──────── Фрагмент документа

Необходимые документы еще не были готовы, возникли трудности. Мне пришлось собираться в Киев. Сережа очень волновался за меня, а я, в свою очередь, переживала, как он целые сутки проживет без меня. В день отъезда он сказал:
– Я знаю, что ты возьмешь эту справку.
Теперь я не имела права ее не получить, хотя это было сложно. Я уехала вся на нервах, не спала целую ночь, повторяя, как заклинание: «Мне надо, чтобы у меня все получилось».
Он ждал меня с положительным результатом, и я получила эту бумажку с печатью. Я ехала домой, мечтая увидеть его глаза, излучающие радость. И вот я подъезжаю, выхожу, и… Ноги не могут идти: он не встречает меня, встречает его отец. Сердце оборвалось:
– Что с ним, что случилось?
– Да нет, все хорошо, просто он спал, я не стал его будить.
– Слава богу, я чуть с ума не сошла.
Я торопилась, я хотела прижаться к нему, я соскучилась. Но это так странно: он не мог уснуть, не встретив меня. Эта мысль не покидала меня. Подходя к дому, мы увидели свет в окнах. Папа открыл дверь, и я сразу увидела глаза – глаза моего единственного, родного человека. Он переживал, что не встретил меня, нервничал. Я обняла его:
– Ну все, все хорошо, ведь я же дома.

────────────────
──────── Записанные сведения

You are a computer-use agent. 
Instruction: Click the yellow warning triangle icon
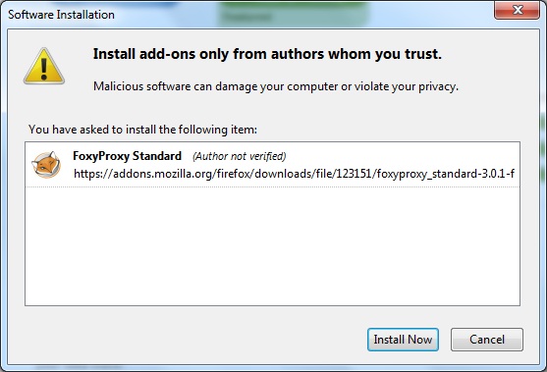point(44,66)
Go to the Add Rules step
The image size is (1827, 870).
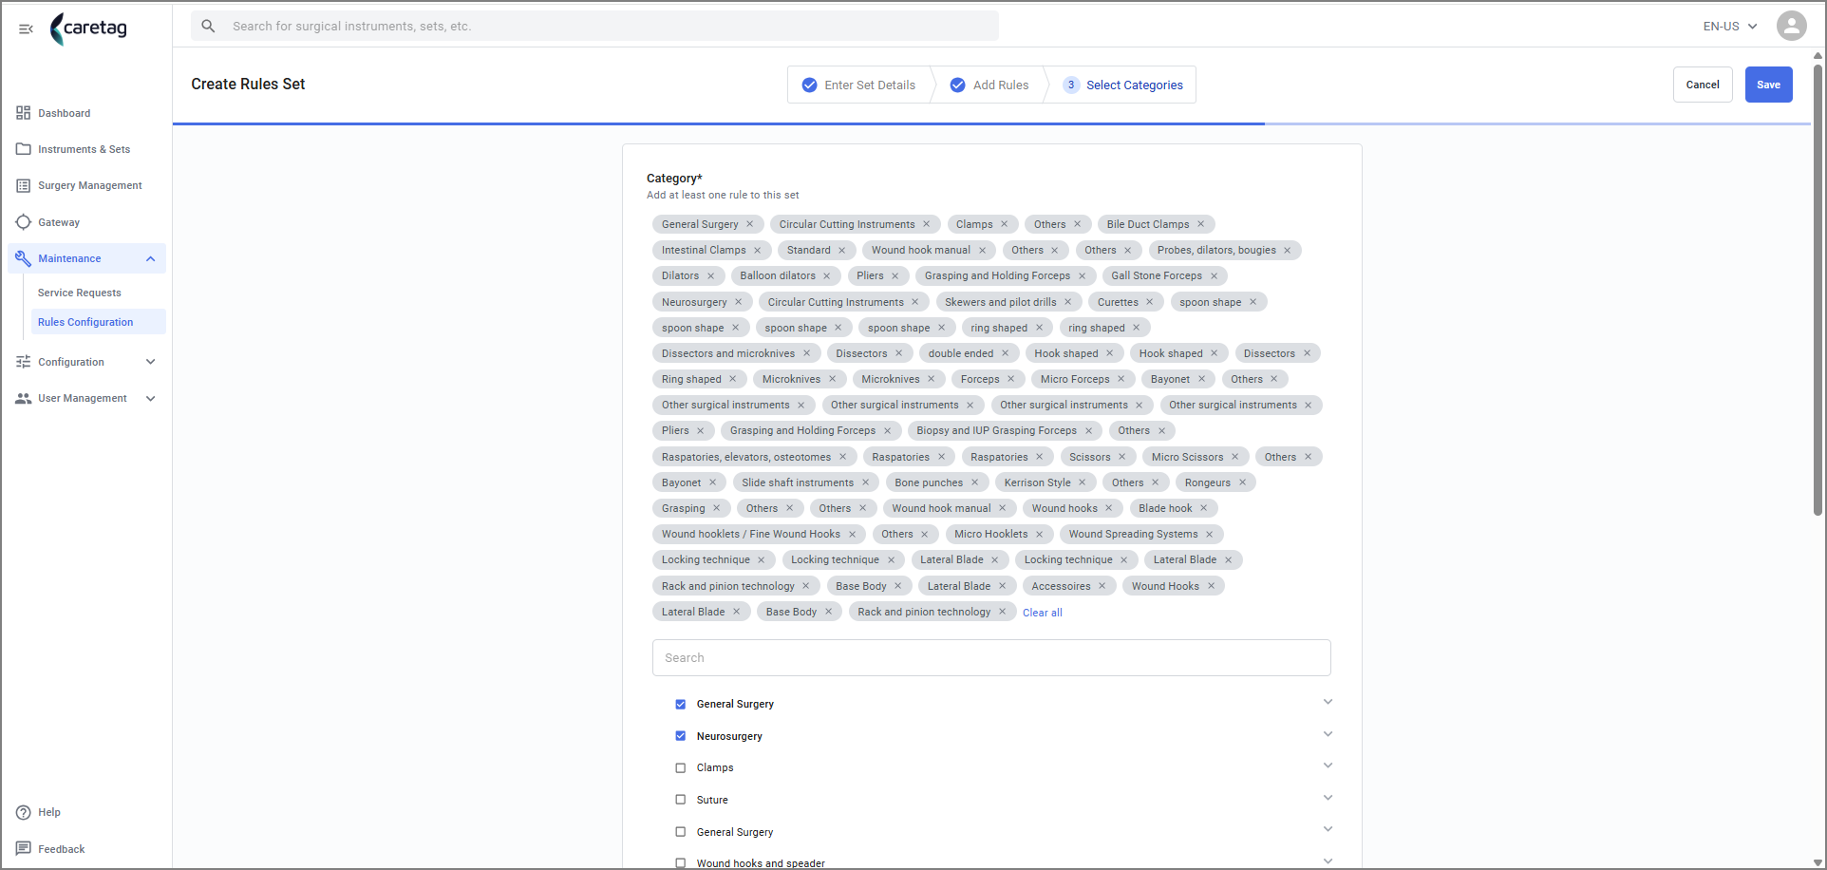click(x=989, y=85)
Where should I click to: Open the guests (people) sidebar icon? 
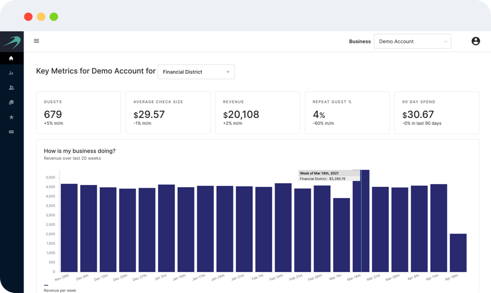[x=11, y=88]
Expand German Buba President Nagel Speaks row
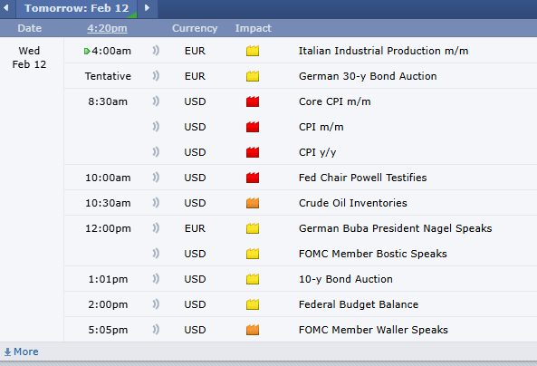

────────────────

--- Поставленная задача ---
Дословно перепишите весь текст о поездке в Киев за справкой. Опирайтесь только на текст, не привлекая записи.

--- Ответ на задание ---
Необходимые документы еще не были готовы, возникли трудности. Мне пришлось собираться в Киев. Сережа очень волновался за меня, а я, в свою очередь, переживала, как он целые сутки проживет без меня. В день отъезда он сказал:
– Я знаю, что ты возьмешь эту справку.
Теперь я не имела права ее не получить, хотя это было сложно. Я уехала вся на нервах, не спала целую ночь, повторяя, как заклинание: «Мне надо, чтобы у меня все получилось».
Он ждал меня с положительным результатом, и я получила эту бумажку с печатью. Я ехала домой, мечтая увидеть его глаза, излучающие радость. И вот я подъезжаю, выхожу, и… Ноги не могут идти: он не встречает меня, встречает его отец. Сердце оборвалось:
– Что с ним, что случилось?
– Да нет, все хорошо, просто он спал, я не стал его будить.
– Слава богу, я чуть с ума не сошла.
Я торопилась, я хотела прижаться к нему, я соскучилась. Но это так странно: он не мог уснуть, не встретив меня. Эта мысль не покидала меня. Подходя к дому, мы увидели свет в окнах. Папа открыл дверь, и я сразу увидела глаза – глаза моего единственного, родного человека. Он переживал, что не встретил меня, нервничал. Я обняла его:
– Ну все, все хорошо, ведь я же дома.